Auch Rabab El Sherif hat ihr gesamtes Studienleben hier verbracht. Die dreifache Mutter ist 39 Jahre alt. Ihr Weg bis zur Assistenz-Professur war lang und teuer. 17 Jahre und viele tausend Dollar hat sie gebraucht. Und Geld braucht sie noch immer: «Mit diesem Gerät sind zwar alle Experimente in der Elektrochemie möglich», El Sherif klopft mit der flachen Hand auf den vergilbten Kasten, «aber alles im Bereich der Oberflächenforschung muss ich extern machen und aus meinem eigenen Budget bezahlen.»
Dazu mietet sie sich regelmässig in privaten Institutionen ein, die über die nötigen Apparaturen verfügen. Das verschlingt einen grossen Teil der umgerechnet 750 Franken, die sie im Monat verdient. «Wenn ich in internationalen Fachmagazinen publizieren will, kann ich nicht als Entschuldigung anführen, dass ich von der Uni Kairo komme. Ich muss auf internationalem Niveau forschen.» Denn ohne Publikation keine Professur.
Immer weniger für die Bildung
Die Bedingungen für Wissenschaftler in Ägypten waren nicht immer so schwierig. In den 1950er-Jahren, so erzählt die Bildungsforscherin Farida Makar, galt die Universität Kairo als das intellektuelle Zentrum der arabischen Welt. «Ägypten hat sein Bildungssystem damals in andere Länder der Region exportiert.» Doch das ist lange her. Seit den 70er-Jahren, mit dem Beginn der Militärherrschaft, sind die staatlichen Bildungsausgaben kontinuierlich gesunken – und damit auch das Niveau.
Heute gibt Ägypten etwa 3,7 seines Bruttoinlandsprodukts für Schulen und Universitäten aus. In der Schweiz sind es mehr als fünf Prozent für gerade einmal acht Millionen Einwohner. Zudem ist die Wirtschaftsleistung des Landes mehr als doppelt so hoch wie in Ägypten. Das Land leidet noch dazu unter seinem enormen Bevölkerungswachstum. 87 Millionen Einwohner hat Ägypten im Moment und alle 15 Sekunden kommt einer hinzu. Demzufolge sind mehr als die Hälfte der Ägypter jünger als 25 Jahre. Jeder von ihnen muss zur Schule gehen und braucht eine Ausbildung. Damit ist der Staat hoffnungslos überfordert.
Die Uni ist für den Staat eine Art Kopfschmerz, mit dem er klarkommen muss.
Farida Makar vermutet hinter den knappen Bildungsausgaben aber noch einen anderen Punkt. «Der Staat hat realisiert, dass die Universität grundsätzlich ein Ort des Widersprechens ist. Die Uni ist für den Staat eine Art Kopfschmerz, mit dem er klarkommen muss.» Das gilt vor allem für die vergangen vier Jahre.

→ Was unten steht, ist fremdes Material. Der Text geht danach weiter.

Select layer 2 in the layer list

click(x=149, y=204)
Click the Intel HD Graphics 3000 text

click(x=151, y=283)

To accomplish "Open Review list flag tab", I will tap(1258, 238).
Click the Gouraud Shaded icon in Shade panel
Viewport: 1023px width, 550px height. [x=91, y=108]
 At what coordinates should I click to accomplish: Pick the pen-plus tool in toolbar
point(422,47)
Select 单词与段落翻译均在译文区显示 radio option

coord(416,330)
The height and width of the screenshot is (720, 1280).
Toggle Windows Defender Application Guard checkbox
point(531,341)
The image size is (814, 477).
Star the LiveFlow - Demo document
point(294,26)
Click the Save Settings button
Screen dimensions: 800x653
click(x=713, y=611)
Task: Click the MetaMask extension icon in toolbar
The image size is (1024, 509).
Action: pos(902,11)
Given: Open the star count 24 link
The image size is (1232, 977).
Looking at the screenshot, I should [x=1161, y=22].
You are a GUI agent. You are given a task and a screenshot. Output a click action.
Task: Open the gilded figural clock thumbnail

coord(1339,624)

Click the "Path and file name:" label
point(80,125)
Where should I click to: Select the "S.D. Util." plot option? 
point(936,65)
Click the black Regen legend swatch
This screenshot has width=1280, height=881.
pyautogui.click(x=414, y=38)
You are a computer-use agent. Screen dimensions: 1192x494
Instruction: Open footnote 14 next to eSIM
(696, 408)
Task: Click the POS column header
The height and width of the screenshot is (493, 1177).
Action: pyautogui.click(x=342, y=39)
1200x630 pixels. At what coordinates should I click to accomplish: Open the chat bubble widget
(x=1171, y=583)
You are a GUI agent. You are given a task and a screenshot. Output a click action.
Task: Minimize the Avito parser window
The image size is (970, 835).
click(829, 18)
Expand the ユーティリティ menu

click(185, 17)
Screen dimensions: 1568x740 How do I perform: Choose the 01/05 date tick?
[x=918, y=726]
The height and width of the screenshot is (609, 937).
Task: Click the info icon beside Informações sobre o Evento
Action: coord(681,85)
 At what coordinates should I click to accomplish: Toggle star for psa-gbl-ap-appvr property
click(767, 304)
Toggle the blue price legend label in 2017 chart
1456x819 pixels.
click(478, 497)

Seit der Revolution von 2011 vergeht kaum ein Tag ohne Demonstration gegen die aktuelle Regierung von Staatspräsident Abdel Fattah Al Sisi auf dem Campus. Um die zu unterbinden gleicht die Uni mittlerweile einer Festung: Schwer bewaffnete Sicherheitskräfte mit Metalldetektoren kontrollieren am Eingang jeden, der auf das Gelände will. Journalisten sind grundsätzlich unerwünscht, Berichterstattung quasi nur «undercover» möglich.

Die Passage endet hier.